[Dataset items]
▼▼▼
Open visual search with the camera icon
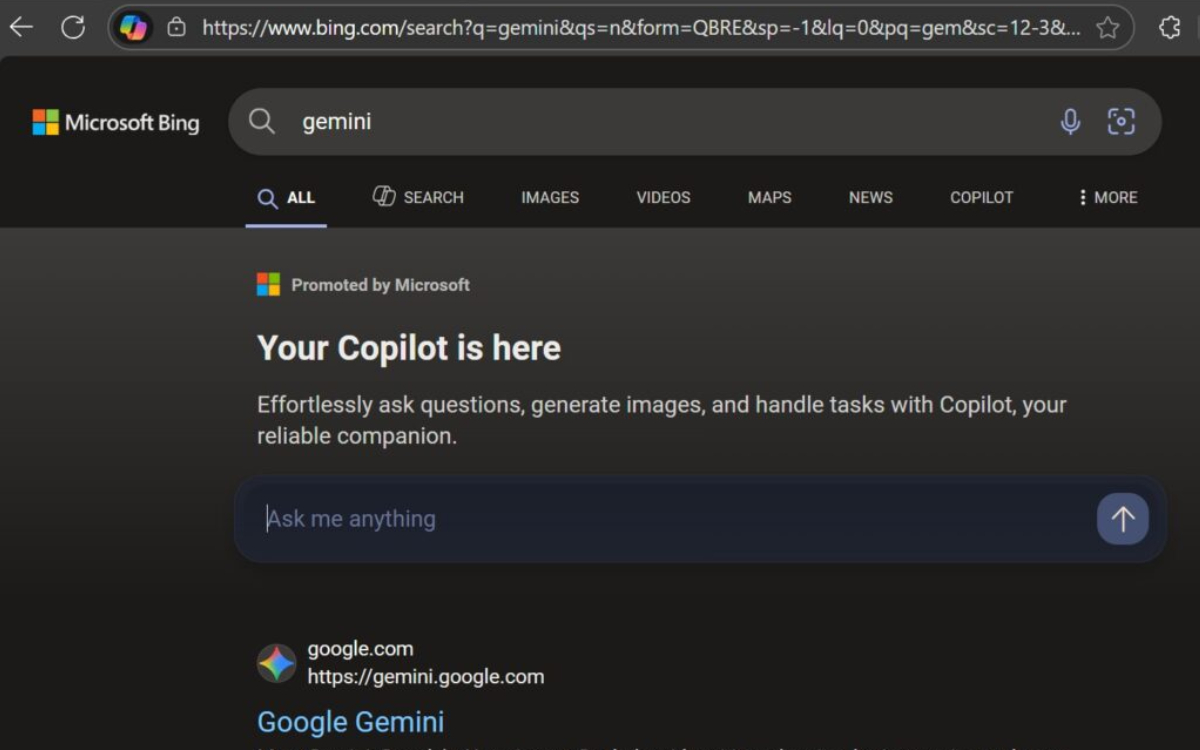The height and width of the screenshot is (750, 1200). coord(1121,121)
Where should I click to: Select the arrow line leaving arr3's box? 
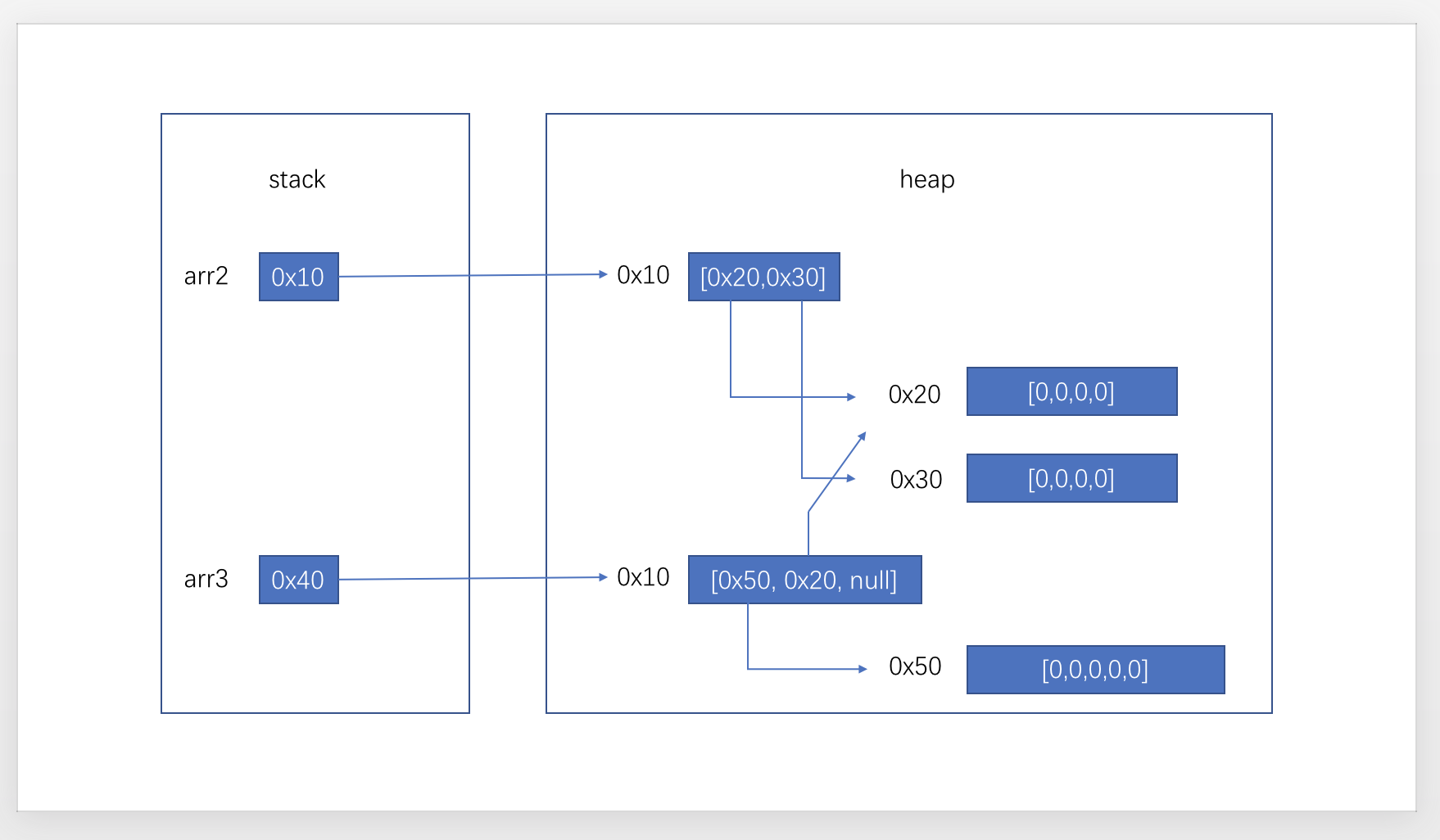[471, 579]
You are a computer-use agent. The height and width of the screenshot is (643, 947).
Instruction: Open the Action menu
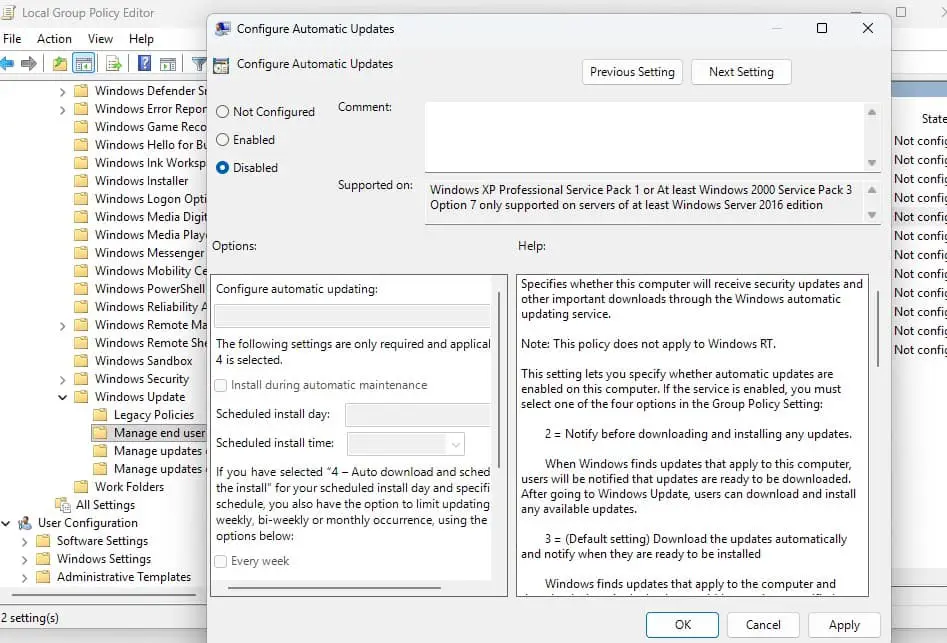point(54,39)
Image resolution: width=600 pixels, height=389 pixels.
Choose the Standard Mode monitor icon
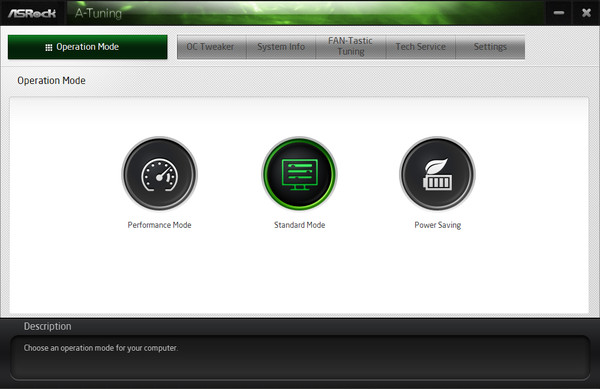[299, 174]
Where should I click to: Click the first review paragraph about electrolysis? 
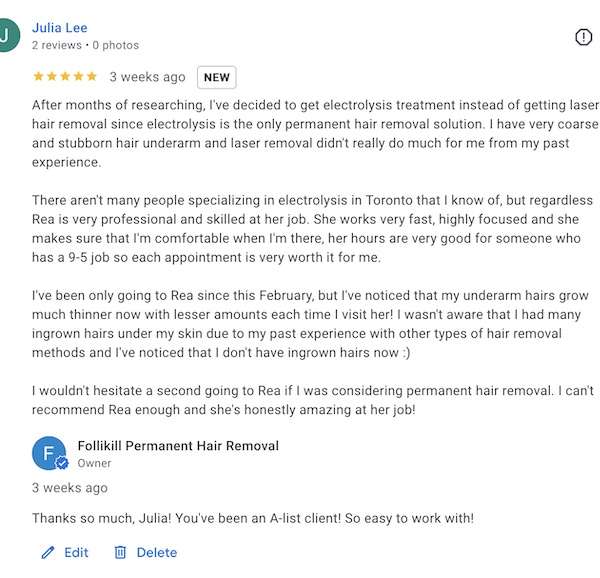[x=315, y=134]
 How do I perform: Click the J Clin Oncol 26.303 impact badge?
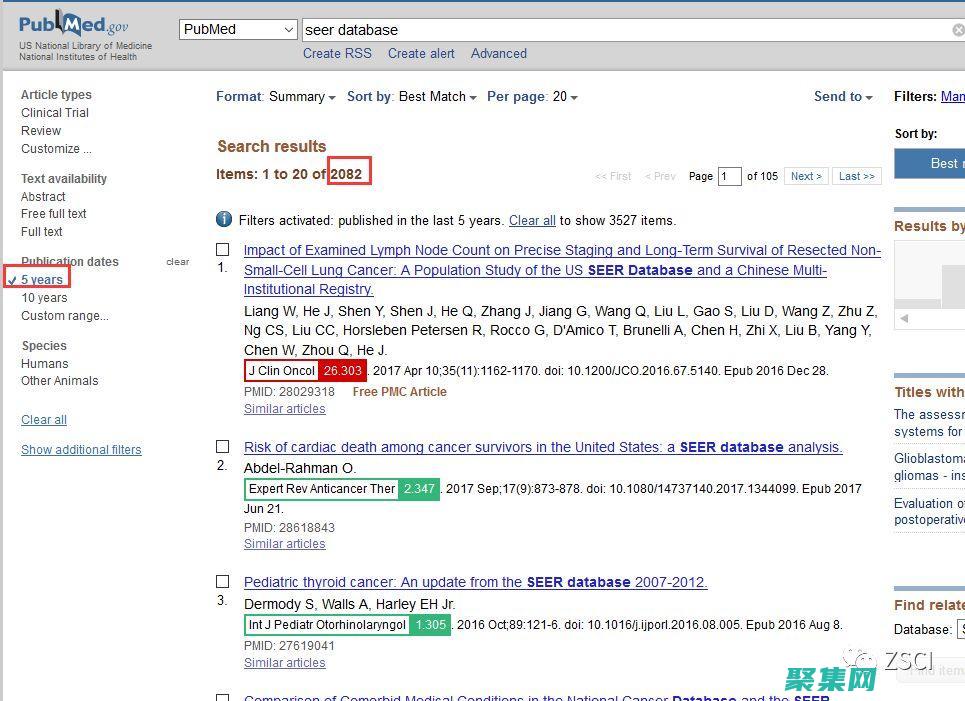click(x=306, y=371)
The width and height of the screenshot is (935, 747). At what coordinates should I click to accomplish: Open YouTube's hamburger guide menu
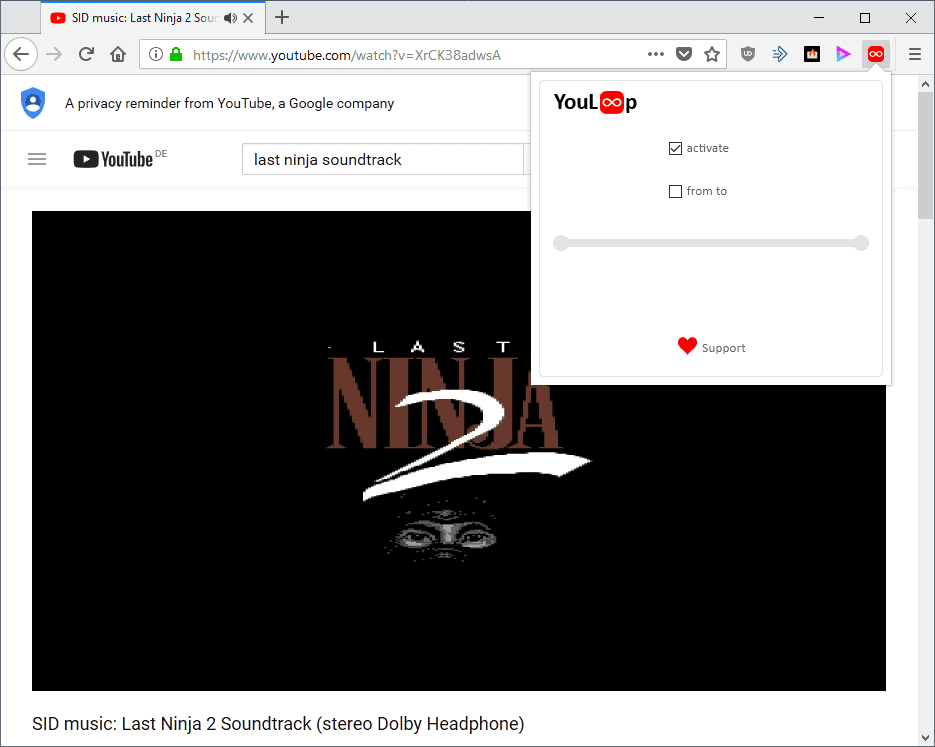point(37,159)
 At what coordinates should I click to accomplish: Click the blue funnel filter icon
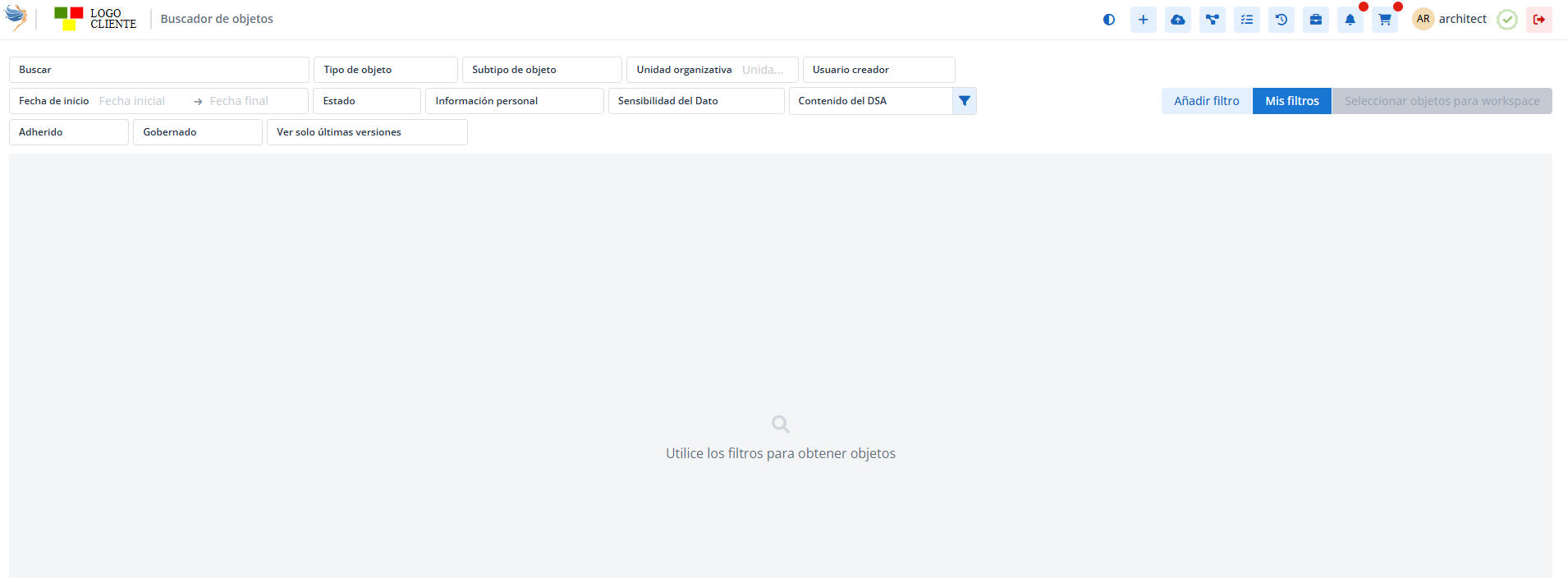pos(965,101)
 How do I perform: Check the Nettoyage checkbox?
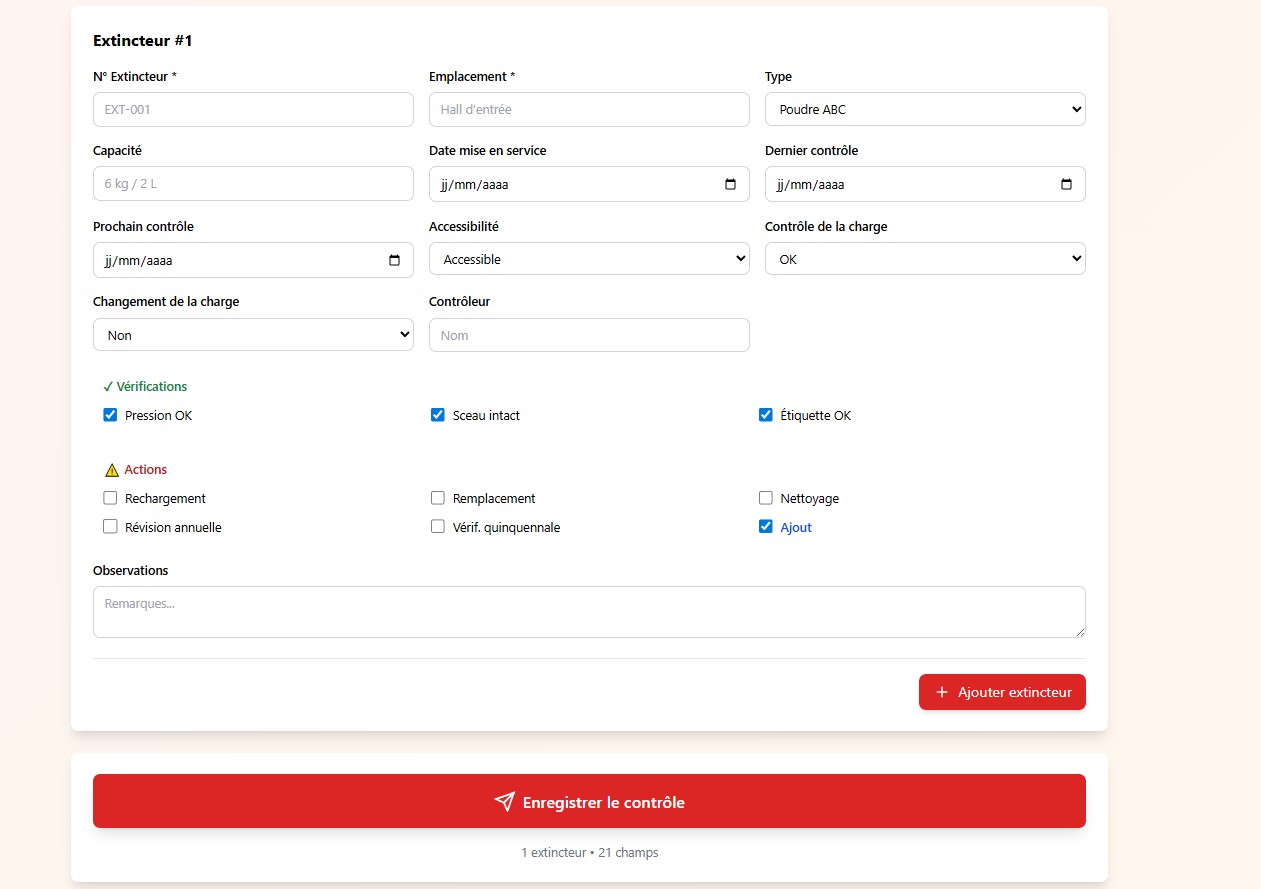pyautogui.click(x=766, y=497)
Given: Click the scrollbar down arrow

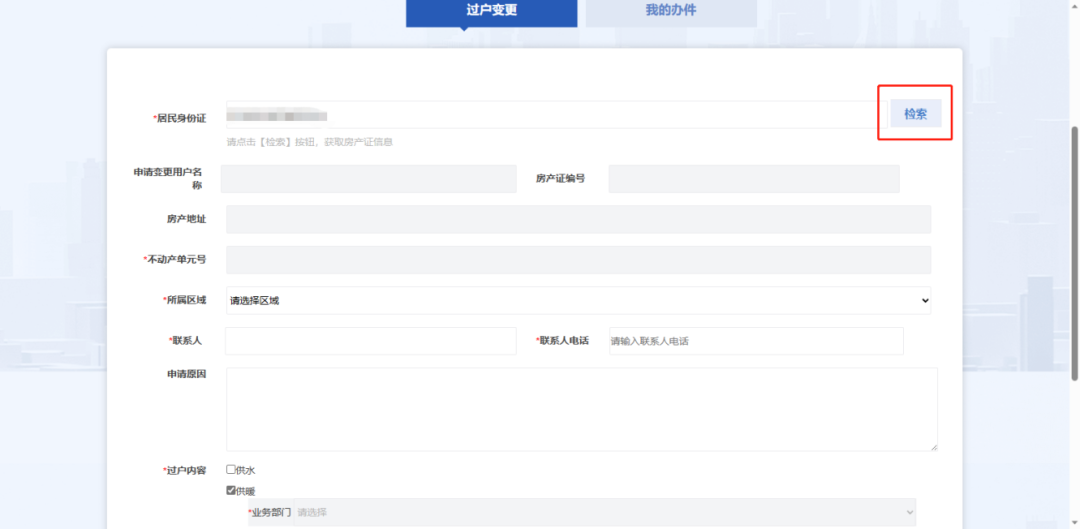Looking at the screenshot, I should point(1074,523).
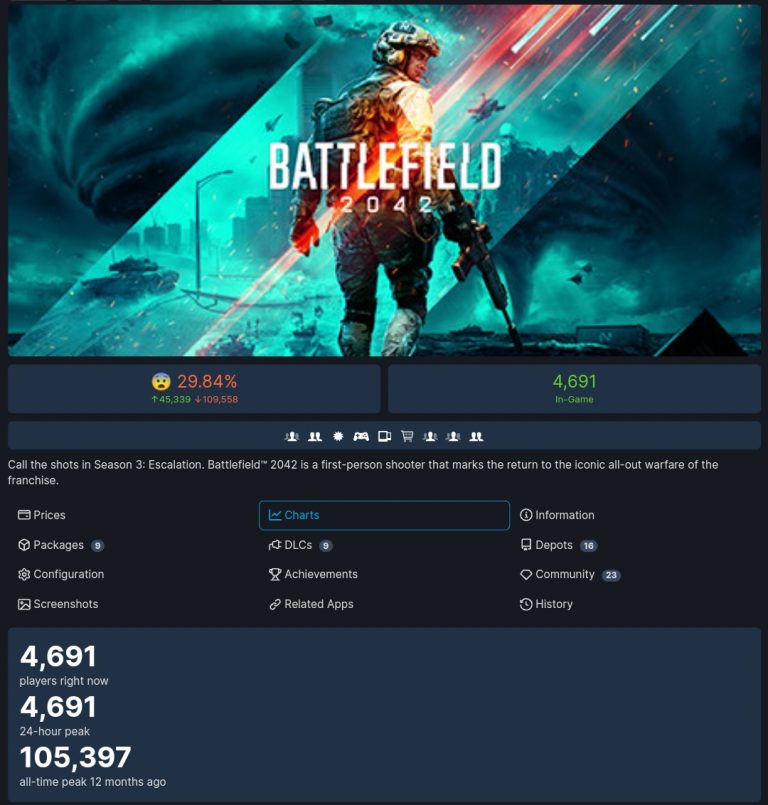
▲▲▲
- _Exercise brief_
Retype every record above exactly as written, but leave out the pictures.

- _Result of the task_
Open visual search with the camera icon
The height and width of the screenshot is (750, 1200). coord(1121,121)
Where should I click to: Select the arrow line leaving arr3's box? 
[471, 579]
You are a computer-use agent. The height and width of the screenshot is (643, 947).
Instruction: Open the Action menu
point(54,39)
Image resolution: width=600 pixels, height=389 pixels.
Choose the Standard Mode monitor icon
[299, 174]
Where should I click to: Click the first review paragraph about electrolysis? 
[x=315, y=134]
 How do I perform: Click the J Clin Oncol 26.303 impact badge?
click(x=306, y=371)
The width and height of the screenshot is (935, 747). At what coordinates should I click to accomplish: Open YouTube's hamburger guide menu
point(37,159)
 At what coordinates should I click to accomplish: Click the blue funnel filter icon
pos(965,101)
 How do I perform: Check the Nettoyage checkbox?
pyautogui.click(x=766, y=497)
Given: Click the scrollbar down arrow

Looking at the screenshot, I should point(1074,523).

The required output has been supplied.